The UK is investing significantly in fusion energy, with a £2.5 billion commitment over five years, as part of its Industrial Strategy. The Spherical Tokamak for Energy, a fusion plant concept proposed by the UK Atomic Energy Authority, is central to this initiative. While the long-term benefits of fusion energy are acknowledged, the timelines for deployment and site development remain uncertain.
Fusion energy's applicability in the UK port industry is currently in the research and development phase, and will not be commercially available for some time, with a prototype power plant expected by 2040. However, its potential future applications in ports include providing vast, clean, and reliable base-load power for port operations, electric vehicle charging, and potentially for producing green hydrogen for use as a sustainable marine fuel.
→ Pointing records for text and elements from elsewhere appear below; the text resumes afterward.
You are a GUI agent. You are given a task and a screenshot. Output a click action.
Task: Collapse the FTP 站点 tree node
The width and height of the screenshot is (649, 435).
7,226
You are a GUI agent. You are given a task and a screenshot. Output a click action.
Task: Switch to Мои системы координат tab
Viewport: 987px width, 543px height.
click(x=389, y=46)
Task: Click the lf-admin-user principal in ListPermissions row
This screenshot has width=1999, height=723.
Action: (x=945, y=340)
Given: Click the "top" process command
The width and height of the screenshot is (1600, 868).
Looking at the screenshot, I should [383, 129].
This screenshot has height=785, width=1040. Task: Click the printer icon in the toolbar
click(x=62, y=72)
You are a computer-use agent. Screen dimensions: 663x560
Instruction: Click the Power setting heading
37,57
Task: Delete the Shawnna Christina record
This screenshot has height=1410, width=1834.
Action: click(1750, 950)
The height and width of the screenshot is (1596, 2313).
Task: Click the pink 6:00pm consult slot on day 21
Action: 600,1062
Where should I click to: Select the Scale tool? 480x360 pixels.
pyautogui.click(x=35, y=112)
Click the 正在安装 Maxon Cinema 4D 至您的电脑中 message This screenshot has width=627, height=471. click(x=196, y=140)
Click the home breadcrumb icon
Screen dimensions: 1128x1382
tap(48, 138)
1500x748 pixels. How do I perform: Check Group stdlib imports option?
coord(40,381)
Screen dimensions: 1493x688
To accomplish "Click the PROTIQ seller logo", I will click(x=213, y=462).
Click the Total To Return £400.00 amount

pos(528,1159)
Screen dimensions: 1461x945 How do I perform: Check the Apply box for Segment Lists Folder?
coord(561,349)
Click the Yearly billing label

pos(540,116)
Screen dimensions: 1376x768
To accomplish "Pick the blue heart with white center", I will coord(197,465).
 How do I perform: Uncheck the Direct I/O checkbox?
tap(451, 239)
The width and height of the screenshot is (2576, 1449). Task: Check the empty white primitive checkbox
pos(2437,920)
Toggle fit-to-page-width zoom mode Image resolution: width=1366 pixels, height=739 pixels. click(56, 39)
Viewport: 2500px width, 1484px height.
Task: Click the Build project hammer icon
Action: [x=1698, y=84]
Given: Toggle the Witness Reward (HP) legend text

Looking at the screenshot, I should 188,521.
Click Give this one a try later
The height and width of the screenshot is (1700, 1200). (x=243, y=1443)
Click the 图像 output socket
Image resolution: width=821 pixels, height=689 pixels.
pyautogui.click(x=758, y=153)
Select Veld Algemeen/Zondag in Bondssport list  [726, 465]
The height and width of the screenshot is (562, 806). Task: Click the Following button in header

The Baltic region, with its tradition of maritime innovation and growing renewable base, is ideally positioned to lead. With strategic investment and cross-border cooperation, it can become a model for sustainable port electrification across Europe.
Impossible can be engineered
Clean shipping will not happen without clean power, and clean power requires the right infrastructure. From superconductors to shore connections, the lesson is the same: energy transitions are built, not imagined.
As Tratos' CEO, Prof. Maurizio Bragagni Esq OBE, notes, "Fusion shows us that the impossible can be engineered. The same determination that built the world's most advanced conductors must now build the ports of the future."
Ports need power - and the power of innovation will determine which ones will lead the way.